* Dataset entries
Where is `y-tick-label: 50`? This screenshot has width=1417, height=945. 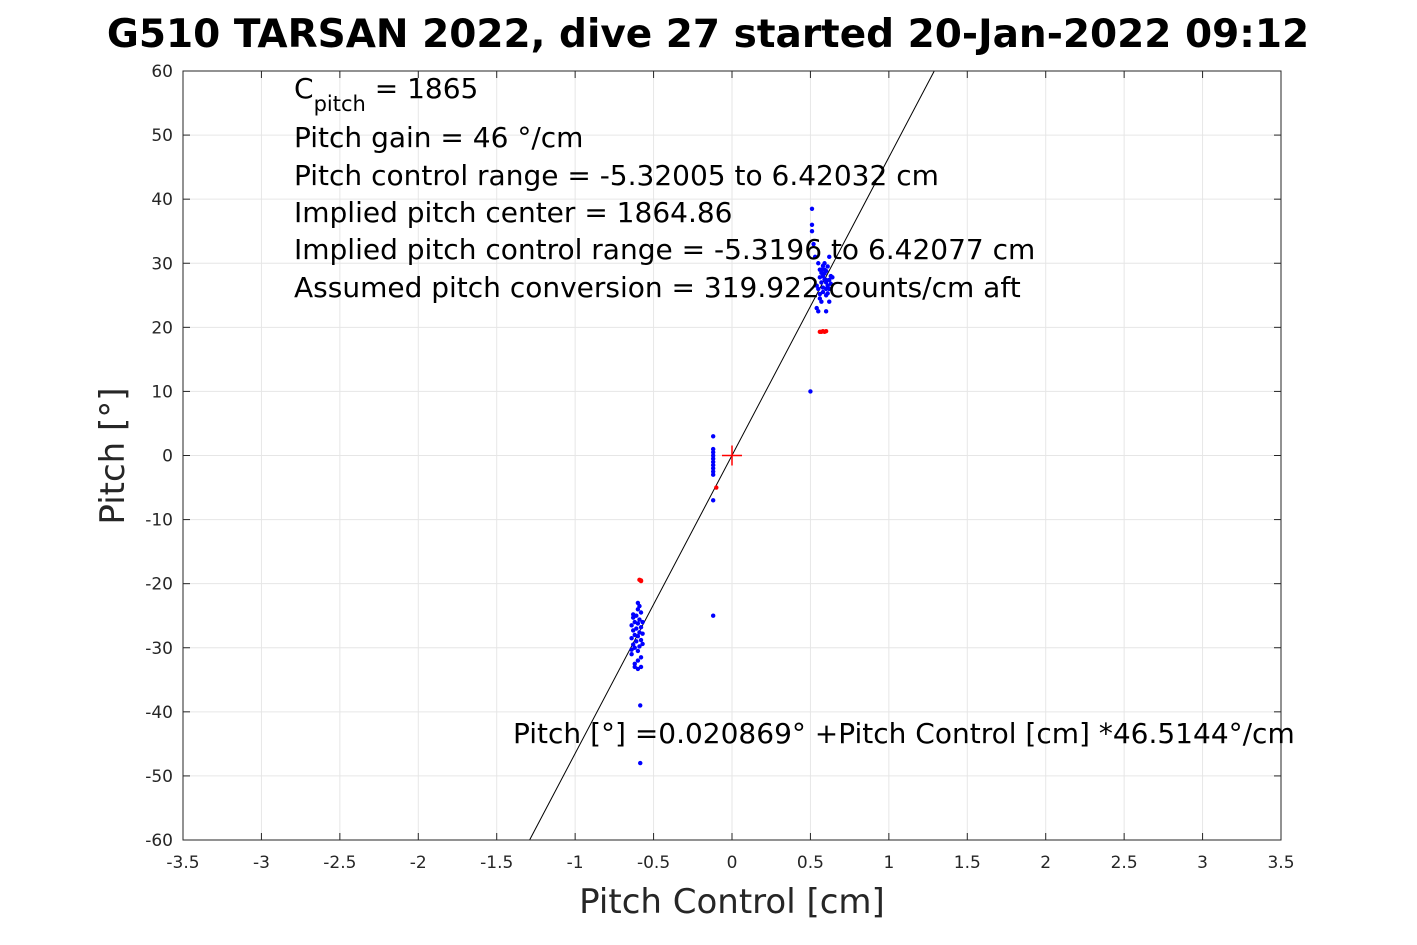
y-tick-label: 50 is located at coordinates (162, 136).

...

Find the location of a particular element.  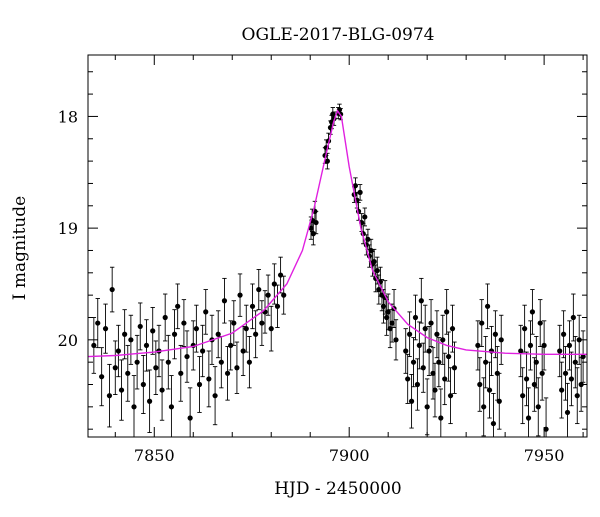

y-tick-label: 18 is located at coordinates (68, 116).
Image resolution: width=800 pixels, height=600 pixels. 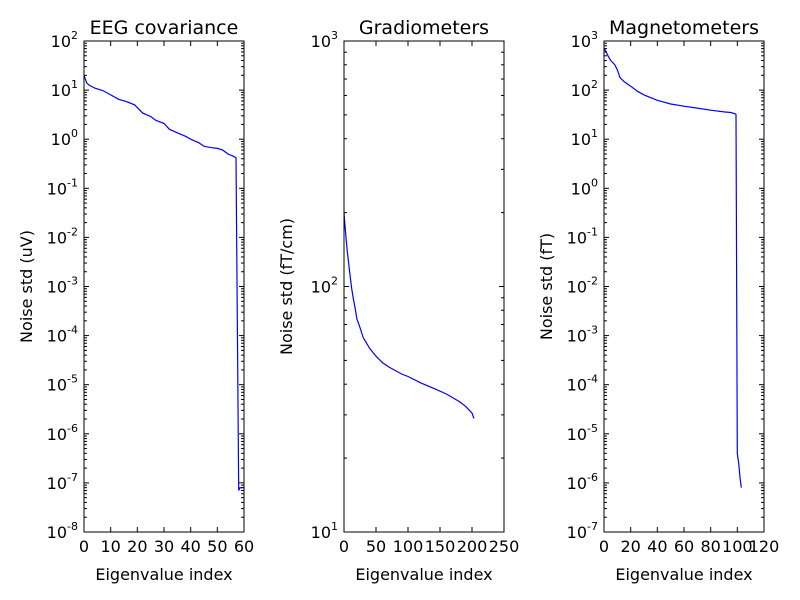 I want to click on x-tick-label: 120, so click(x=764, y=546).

* Instruction
Reproduce the data above word for word, everything from the line containing "has width=1417, height=945." down to the line containing "y-tick-label: 50 is", both of those lines included. Omit the pictures from your copy.

* Expected output
Where is `y-tick-label: 50`? This screenshot has width=1417, height=945. 
y-tick-label: 50 is located at coordinates (162, 136).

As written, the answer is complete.